## Задание
Напишите продолжение приведенного ниже исходного фрагмента о создании свода законов, начиная сразу после его последнего предложения.

## Исходный фрагмент
──────────

Однако в жизни существуют дела, в которых шесть человек сделают ровно в шесть раз больше, чем один, другие, в которых они сделают даже больше, и еще другие, в которых они сделают намного меньше этого. Свод законов и является подобной работой, в которой объединенные усилия многих ни в коем случае не будут являться пропорционально возросшим усилием. Больше того, таким путем вообще не сможет возникнуть похвальный превосходный труд, а именно по той простой причине, что он по своей природе не является ни одним единственным положением, ни скоплением подобных отдельных положений, а единым целым. Судебная коллегия возможна, например, по той причине, что в каждом отдельном случае по поводу оправдания или присуждения возможно голосование и подсчет голосов. Само собой понятно, что создание свода законов не имеет ничего общего с этим. Вернусь к тому, о чем я говорил выше. У римлян в эпоху Папиниана свод законов был возможен, потому что вся их совокупная юридическая литература была органическим целым; можно было бы сказать, используя специальную терминологию новейших юристов, что тогда отдельные юристы были заменяемыми лицами. В подобной ситуации существовало даже несколько путей, которые могли бы привести к хорошему своду законов: это мог сделать один, а другие следом за этим могли исправить отдельные недостатки, что было возможно по той причине, что на деле каждый отдельный мог считаться представителем их юридического образования в целом; или несколько, независимо друг от друга, каждый отдельно, могли разработать целое, а путем сравнения и связи этих трудов возник бы новый труд, более совершенный, чем каждый отдельный, однако аналогичный каждому из них.

──────────

## Раздел данных
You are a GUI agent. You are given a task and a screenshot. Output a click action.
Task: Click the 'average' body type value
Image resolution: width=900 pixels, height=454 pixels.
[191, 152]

──────────

## Результат выполнения
Теперь же я попрошу каждого сравнить с этим состоянием наше, которое именно в этом полностью противоположно ему. Чтобы начать с самого малого, пусть каждый мысленно выберет определенное число юристов из ныне живущих и спросит себя, сможет ли из их совместной работы выйти хотя бы система существующего права; он быстро убедится в полной невозможности этого. Никто не будет отрицать, что свод законов – это более важный труд и что особенно от него необходимо требовать более высокой степени органического единства. Таким образом, свод законов, если он не должен быть нежизнеспособным из-за простого механического подбора материала и поэтому полностью неприемлемым, на деле смогла бы создать не названная коллегия, а только одиночка; остальные же могли бы оказывать подчиненные услуги, когда бы они давали советы или отзывы в сомнительных случаях или пытались вычистить готовую работу путем поиска отдельных недостатков. Кто же согласится с нами в этом, тот должен полностью сомневаться в нынешней возможности в целом, ибо совершенно невозможно найти такого названного единственного и истинного законодателя, потому что вследствие полного различия в индивидуальном образовании и знании ни одного нельзя считать представителем этого рода.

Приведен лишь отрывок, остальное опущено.